One of Hungary’s most iconic writers, József Eötvös was both an author and a politician, serving as Minister of Education and Minister of Religion and Education. Holding a number of progressive values, Eötvös saw literature as an opportunity to promote these and The Village Notary is a strong example of this. Seen as a classic work of Hungarian literature, the novel provided a critical social commentary on the feudal Hungarian nobility and played a significant role in the modernisation of the Hungarian novel.
An emblematic work of Hungarian literature, this dramatic poem by writer and poet Imre Madách has endured the years to become one of the most performed plays in Hungarian theatre, as well as being essential reading in schools across the country. Testament to its popularity, a number of quotes from the play have found their way into common dialect. The narrative focuses on the characters of Adam, Eve and Lucifer, revisiting a number of crucial moments in history and providing an existentialist commentary.
Gárdonyi’s historical novel provides an entertaining and readable account of factual events set during the early 16th century, such as the 1541 occupation of Buda and the 1552 Siege of Eger, both carried out by the Ottoman Empire. One of the most significant works of Hungarian literature, the book follows the adventures of historical figure Gergely Bornemissza as he navigates life in Hungary under the threat (and reality) of Turkish occupation from the age of eight through to his early 30s. Today, the novel has found a place on the curriculum in schools across the country.
Published during the early 20th, century Hungarian writer Kaffka’s most significant work is seen by many as a feminist classic but it enjoys relatively little recognition today. The first person narrative follows the life of Magda, a woman whose experiences represent the restrictions placed on women at the time. Her marriages, and dependence on the actions of men, are key features in the novel and contribute to a social commentary on the role of women during the early 1900s.
Acting as Minister of Foreign Affairs in Hungary between 1921 – 1922, Banffy was also the author of The Transylvanian Trilogy, or The Writing On The Wall, a trio of novels published from 1934 – 1940. Entitled They Were Counted, They Were Found Wanting and They Were Divided, the trilogy focuses on the events leading up to the start of World War 1. The plot follows the lives of two cousins, Balint Abady and Lazlo Gyeroffy, as they navigate life and love.
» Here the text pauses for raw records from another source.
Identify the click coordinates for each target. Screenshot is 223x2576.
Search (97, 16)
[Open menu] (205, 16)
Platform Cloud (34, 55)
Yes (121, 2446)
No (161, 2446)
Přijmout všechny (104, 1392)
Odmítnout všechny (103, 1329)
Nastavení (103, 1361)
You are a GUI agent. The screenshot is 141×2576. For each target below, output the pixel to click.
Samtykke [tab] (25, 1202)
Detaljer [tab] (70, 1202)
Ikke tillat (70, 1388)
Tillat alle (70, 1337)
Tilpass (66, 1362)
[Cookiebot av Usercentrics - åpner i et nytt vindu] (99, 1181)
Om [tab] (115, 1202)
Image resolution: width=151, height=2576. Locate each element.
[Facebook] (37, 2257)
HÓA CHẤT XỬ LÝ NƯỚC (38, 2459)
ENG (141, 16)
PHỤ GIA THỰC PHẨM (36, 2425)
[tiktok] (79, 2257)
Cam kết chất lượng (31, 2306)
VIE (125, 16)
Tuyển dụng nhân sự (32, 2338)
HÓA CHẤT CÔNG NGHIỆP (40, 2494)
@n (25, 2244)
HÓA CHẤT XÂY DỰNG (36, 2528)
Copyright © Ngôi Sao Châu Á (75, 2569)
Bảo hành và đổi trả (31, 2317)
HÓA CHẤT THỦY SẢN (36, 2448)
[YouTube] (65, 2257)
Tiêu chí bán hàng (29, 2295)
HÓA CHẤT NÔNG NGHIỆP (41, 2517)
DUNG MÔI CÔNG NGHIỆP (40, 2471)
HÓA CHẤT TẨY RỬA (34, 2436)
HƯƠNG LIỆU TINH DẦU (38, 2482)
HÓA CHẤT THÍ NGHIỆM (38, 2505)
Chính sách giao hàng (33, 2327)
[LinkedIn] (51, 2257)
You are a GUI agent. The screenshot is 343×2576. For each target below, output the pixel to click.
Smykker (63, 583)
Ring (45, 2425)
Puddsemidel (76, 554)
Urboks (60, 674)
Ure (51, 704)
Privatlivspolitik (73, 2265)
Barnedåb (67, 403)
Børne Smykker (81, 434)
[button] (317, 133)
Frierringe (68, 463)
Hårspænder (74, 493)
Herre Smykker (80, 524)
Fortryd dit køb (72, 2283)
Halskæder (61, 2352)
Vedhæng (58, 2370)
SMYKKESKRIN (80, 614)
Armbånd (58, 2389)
Themes such as privilege, corruption and poverty are dealt with in the development of the cousins’ narratives, as the decisions they make and paths they follow lead them in different directions.
Viewed today as a classic work of Hungarian literature, Hungarian scholar and writer Antal Szerb’s novel tells the tale of Mihály and, to a lesser extent, his wife Erszi. Beginning the novel as newlyweds, Mihály realises he is not ready to be married, setting off a chain of events resulting in the couple’s separation and navigation of separate worlds. Mihály ends up in Rome, while Erszi finds herself in Paris. The novel has received acclaim for its effective characterisation and readable quality making it an accessible introduction to Hungarian literature.
Taking 12 years to write, Péter Nádas’s critically acclaimed novel A Book Of Memories is told through three first person narratives. One is set in East Berlin during the 1970s, and focuses on a love triangle between the narrator, an ageing actress and a young man. Another tells the story of an adolescent’s life in Budapest as part of a pro-Communist family during the mid-1900s. Initially the book faced opposition from the censors, however it was eventually published in 1986 and went on to win the Prix du Meilleur Livre Etranger in 1998.
Born in 1950, writer Péter Esterházy is known for his works focusing on life under a communist regime and won a number of awards throughout his lifetime, including Hungary’s most important cultural award, the Kossuth Prize in 1996. In Not Art : A Novel, published in 2010, he focuses on the relationship between a mother and son, in the context of the former’s love of football. Achieving both national and international success, the novel won the 2004 Peace Prize in Germany.